Contrary to Allen Iverson’s feelings about practice, I’m actually really into practice lately, thanks to the message that practice is exactly that—a time to practice—a point recently reinforced to me while listening to coaches and swimmers speak during the recent Global Swim Summit.
As with many masters swimmer, I suspect, carving out time to swim can be tough. So when hitting the pool, most of us are uber-focused on training the “classics” required for racing well or maintaining health and fitness—sets that build condition, strength, speed, and endurance.
But as the saying goes, “nothing changes if nothing changes.” So, if I want to improve and swim faster, continuing to hammer out meters the same way every day isn’t going to get me all the way there.
Maybe it’s because as a mostly self-trained masters, I have to find my own sources of new information to spark change, and thus I was in my own swimmer bubble.
Yes, it might have taken a week-long, daily multi-lecture swim conference to enlighten me, but at least I got the message.
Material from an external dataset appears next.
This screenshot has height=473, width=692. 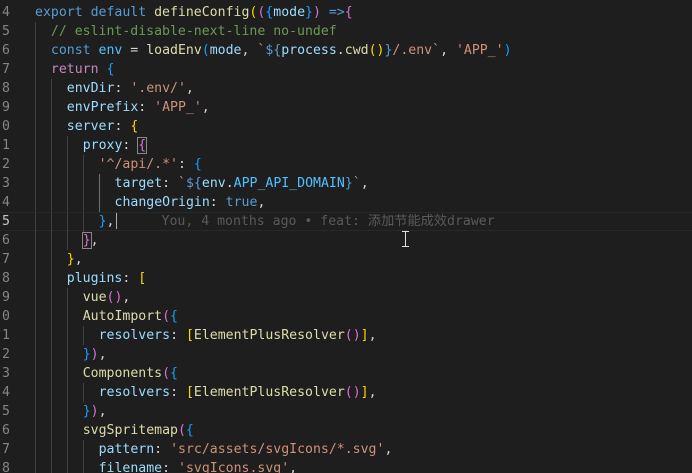 I want to click on token: }, so click(x=348, y=184).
I now realize that using some practice time on a regular basis to try new things, in conjunction with using the clock to test which techniques I should keep and which I should discard, is a vital training element.
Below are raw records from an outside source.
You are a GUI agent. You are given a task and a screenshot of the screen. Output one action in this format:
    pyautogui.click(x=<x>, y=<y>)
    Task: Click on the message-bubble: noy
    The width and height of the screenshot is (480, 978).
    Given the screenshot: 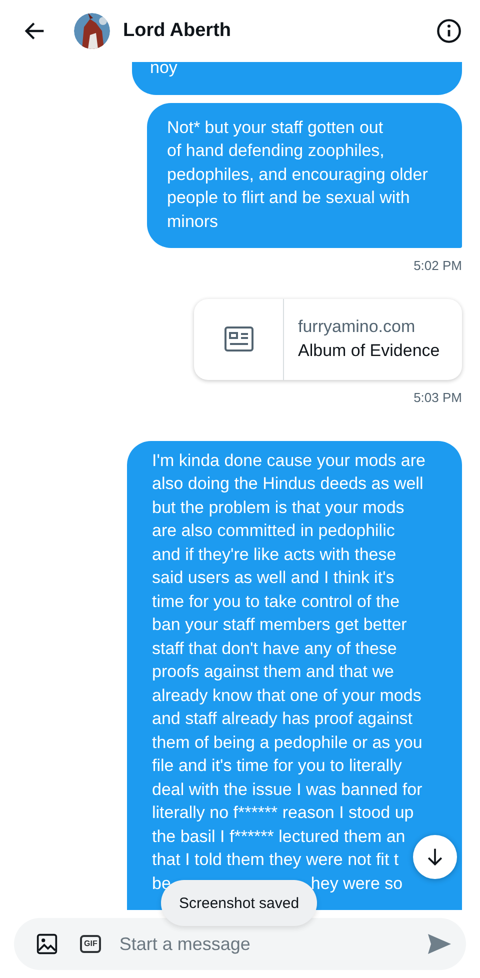 What is the action you would take?
    pyautogui.click(x=297, y=78)
    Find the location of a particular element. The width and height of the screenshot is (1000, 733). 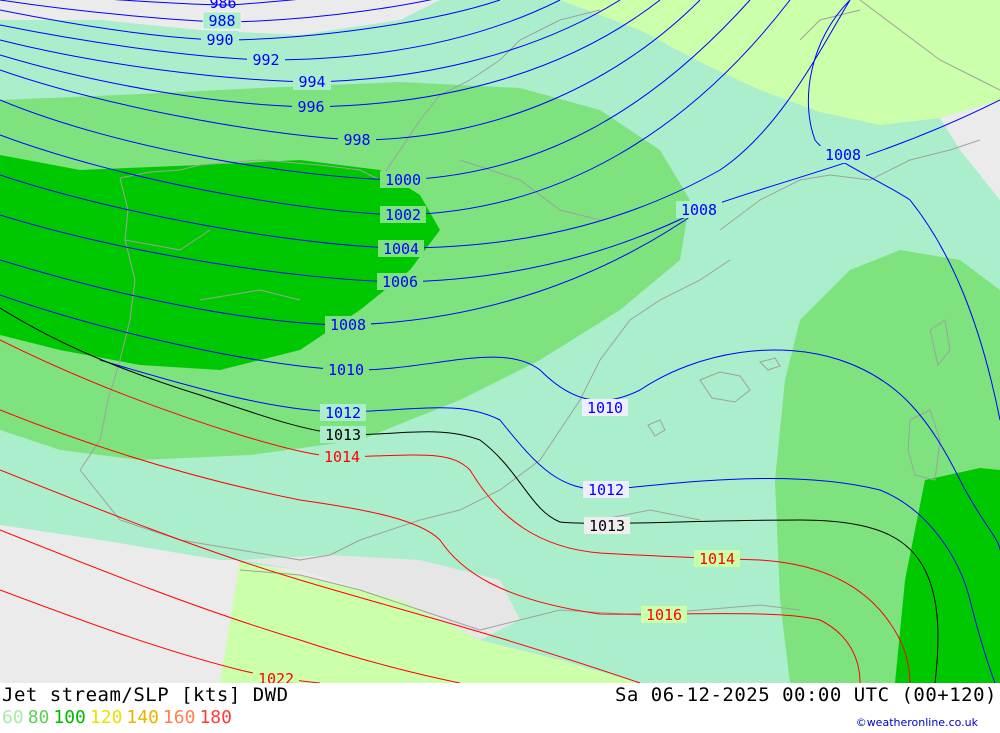

isobar-label: 1016 is located at coordinates (664, 615).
To illustrate, two examples. It’s no secret that I’m an Oreo IMer (soft middle). As such, I’m always trying to improve my backstroke and breaststroke. So, I put my new-found “practice” knowledge to work by doing two test sets recently:
6×100 backstroke with a variety of dolphin kicks off each wall per 100 (0-6)
6×50 breaststroke (one “as is,” one with me focusing on snapping the kick, one with me focusing on driving my arms forward, twice through.)
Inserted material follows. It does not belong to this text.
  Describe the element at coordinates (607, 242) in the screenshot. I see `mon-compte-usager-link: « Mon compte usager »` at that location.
The results? In the backstroke case, two-three dolphin kicks off each wall is my sweet spot. Not only did I immediately (and continue to hold) a 2-3 second drop off my former pace (my number was “zero”), I learned that 4-6 kicks wipe me out; I slow down. Of course, building my conditioning to go from zero to three dolphin kicks off of every wall is going to take some time, but am determined to make it automatic by Long Course Nationals this summer.
My breaststroke test was equally productive, especially as the results were the opposite of what I assumed for myself in advance. It turns out that currently I swim the quickest when thinking about driving my arms forward, not by working the kick. Certainly, there’s way more room for improvement per my weakest stroke, and am sure turning to kick improvement will also help greatly. But for now, I need to make the arm-drive automatic…
It’s only taken me oh, about 40+ years of swimming, but I’m now a fan of “practicing in practice.” Not only are the results enlightening, it’s fun to do, and this approach provides me with a solid approach to technique tweaking to suit me best, which is key if I want to continue to swim as I age.